Free Story and a Sale

It's my turn on the Advent Calendar over at Torquere -- you can read my story "Catching Courage," which is a sequel to "Chasing Fear," here. Things have improved a little since Halloween for Emilio, but not as much as he'd like. Now it's New Year's Eve and they're spending it with Martin's family, which always makes Emilio hunch into his shell whether it's logical or not. Can he convince his gut of what his head already knows?

Includes a free bonus recipe for tres leches cake, although not, unfortunately, Abuela Sandoval's recipe. ;)

All the other Advent pieces are still available through the main Advent page.

Also, my novelette "A Spirit of Vengeance" is on sale for 15% off here through January 2nd.

Happy New Year, everyone! [wave]

Angie

Wednesday, December 26, 2007

Taking a Breath

I'm actually caught up right now. Well, mostly. I mean, I have a bunch of partially done projects, but I don't owe them to anyone, so they don't count when it comes to being behind or whatever. So yay. :)

I had a deadline on the 23rd (for a fic fest) and one on the 24th (for the Torquere Advent promotion) and both are done. I was actually about 40 minutes late with the first one, but the moderators said it wasn't a big deal, for which I'm grateful. And the second one was a bit late but only on a technicality. I mean, when someone says something's due on the 24th, then right before then they say they're going to be out of the office doing, like, holiday stuff until the 26th, I think I'm justified in giving myself two more days of leeway, you know? [duck] So I got it in today, about six hours ago, and hopefully that's cool and everyone who needs to like it will like it. It's a short sequel to "Chasing Fear" called "Catching Courage," about the same two characters.

And that's it. That's everything I owed to anyone in the near future. Next deadline is... I think a little over a week into January (I'd have to look at my calendar) for my next Romancing the Blog column, but I wouldn't want to write it this far in advance anyway; one never knows when some hot topic is going to go sweeping through the industry the day before your column's due, you know? :) And if not, I have a couple of ideas anyway, so that's cool.

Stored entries
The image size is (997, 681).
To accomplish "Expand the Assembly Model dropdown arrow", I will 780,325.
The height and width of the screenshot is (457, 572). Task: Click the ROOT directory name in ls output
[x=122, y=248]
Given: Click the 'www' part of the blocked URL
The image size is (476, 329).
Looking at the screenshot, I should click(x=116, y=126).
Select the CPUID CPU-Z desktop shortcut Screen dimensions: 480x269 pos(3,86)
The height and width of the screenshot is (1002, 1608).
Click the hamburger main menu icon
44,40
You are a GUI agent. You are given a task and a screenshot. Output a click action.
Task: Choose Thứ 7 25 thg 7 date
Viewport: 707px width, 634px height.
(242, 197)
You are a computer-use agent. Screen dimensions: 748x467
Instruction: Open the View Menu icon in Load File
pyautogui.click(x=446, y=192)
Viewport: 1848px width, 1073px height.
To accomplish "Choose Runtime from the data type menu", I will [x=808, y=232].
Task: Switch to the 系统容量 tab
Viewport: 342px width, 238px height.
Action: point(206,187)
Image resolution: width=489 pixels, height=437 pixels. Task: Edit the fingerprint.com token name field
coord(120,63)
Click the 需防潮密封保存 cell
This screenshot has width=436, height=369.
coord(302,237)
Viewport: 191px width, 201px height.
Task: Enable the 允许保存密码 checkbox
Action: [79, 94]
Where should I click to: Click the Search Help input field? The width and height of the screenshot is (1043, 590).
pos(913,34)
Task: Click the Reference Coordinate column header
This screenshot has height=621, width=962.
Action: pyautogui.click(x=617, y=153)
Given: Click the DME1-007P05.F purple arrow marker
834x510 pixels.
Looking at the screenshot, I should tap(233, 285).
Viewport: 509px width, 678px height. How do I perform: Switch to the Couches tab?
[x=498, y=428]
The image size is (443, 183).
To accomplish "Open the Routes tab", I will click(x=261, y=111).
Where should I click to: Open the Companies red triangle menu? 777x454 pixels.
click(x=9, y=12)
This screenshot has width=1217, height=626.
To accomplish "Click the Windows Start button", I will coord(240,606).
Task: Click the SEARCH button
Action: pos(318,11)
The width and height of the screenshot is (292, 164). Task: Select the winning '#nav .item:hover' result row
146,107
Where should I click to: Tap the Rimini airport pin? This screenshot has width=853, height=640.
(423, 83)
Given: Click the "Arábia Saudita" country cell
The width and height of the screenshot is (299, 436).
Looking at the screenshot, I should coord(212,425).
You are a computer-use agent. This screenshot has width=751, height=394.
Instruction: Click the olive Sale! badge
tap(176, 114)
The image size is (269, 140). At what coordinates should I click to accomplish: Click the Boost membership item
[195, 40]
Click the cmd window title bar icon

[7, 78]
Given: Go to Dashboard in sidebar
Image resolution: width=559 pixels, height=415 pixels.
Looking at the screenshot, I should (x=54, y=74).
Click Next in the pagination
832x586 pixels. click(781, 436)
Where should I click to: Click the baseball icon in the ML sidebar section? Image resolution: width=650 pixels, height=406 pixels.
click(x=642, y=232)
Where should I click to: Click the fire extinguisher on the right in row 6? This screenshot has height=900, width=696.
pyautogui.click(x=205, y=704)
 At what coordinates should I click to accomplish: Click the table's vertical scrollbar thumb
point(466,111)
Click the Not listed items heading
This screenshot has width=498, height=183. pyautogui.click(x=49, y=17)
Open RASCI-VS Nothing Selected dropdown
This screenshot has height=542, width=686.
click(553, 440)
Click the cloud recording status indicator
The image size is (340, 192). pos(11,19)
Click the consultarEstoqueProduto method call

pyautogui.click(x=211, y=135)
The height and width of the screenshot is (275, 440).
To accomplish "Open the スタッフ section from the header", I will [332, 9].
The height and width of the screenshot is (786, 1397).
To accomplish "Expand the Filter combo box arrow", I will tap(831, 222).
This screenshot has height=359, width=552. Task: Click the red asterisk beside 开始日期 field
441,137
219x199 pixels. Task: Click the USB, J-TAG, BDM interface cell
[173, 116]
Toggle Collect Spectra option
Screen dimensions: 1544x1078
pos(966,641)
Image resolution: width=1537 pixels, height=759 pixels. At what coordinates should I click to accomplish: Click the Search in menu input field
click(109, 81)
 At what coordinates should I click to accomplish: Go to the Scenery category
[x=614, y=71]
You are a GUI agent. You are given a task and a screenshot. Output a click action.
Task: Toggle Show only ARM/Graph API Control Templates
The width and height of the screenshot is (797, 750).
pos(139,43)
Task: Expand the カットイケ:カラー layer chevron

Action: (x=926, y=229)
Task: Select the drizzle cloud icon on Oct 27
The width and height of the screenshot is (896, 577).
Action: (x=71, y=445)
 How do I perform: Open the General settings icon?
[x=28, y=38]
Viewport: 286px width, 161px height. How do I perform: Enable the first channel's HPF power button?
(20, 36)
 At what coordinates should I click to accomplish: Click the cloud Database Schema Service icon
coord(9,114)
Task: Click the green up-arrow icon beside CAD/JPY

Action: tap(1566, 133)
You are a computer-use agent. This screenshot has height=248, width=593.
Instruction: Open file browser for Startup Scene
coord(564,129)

● WHAT IS ASKED: Edit the blog post, starting at "Free Story and" and ending at "head already knows?", so that "Halloween" becomes "Thanksgiving". This data has no role in the work.

● EXERCISE RESULT:
Free Story and a Sale

It's my turn on the Advent Calendar over at Torquere -- you can read my story "Catching Courage," which is a sequel to "Chasing Fear," here. Things have improved a little since Thanksgiving for Emilio, but not as much as he'd like. Now it's New Year's Eve and they're spending it with Martin's family, which always makes Emilio hunch into his shell whether it's logical or not. Can he convince his gut of what his head already knows?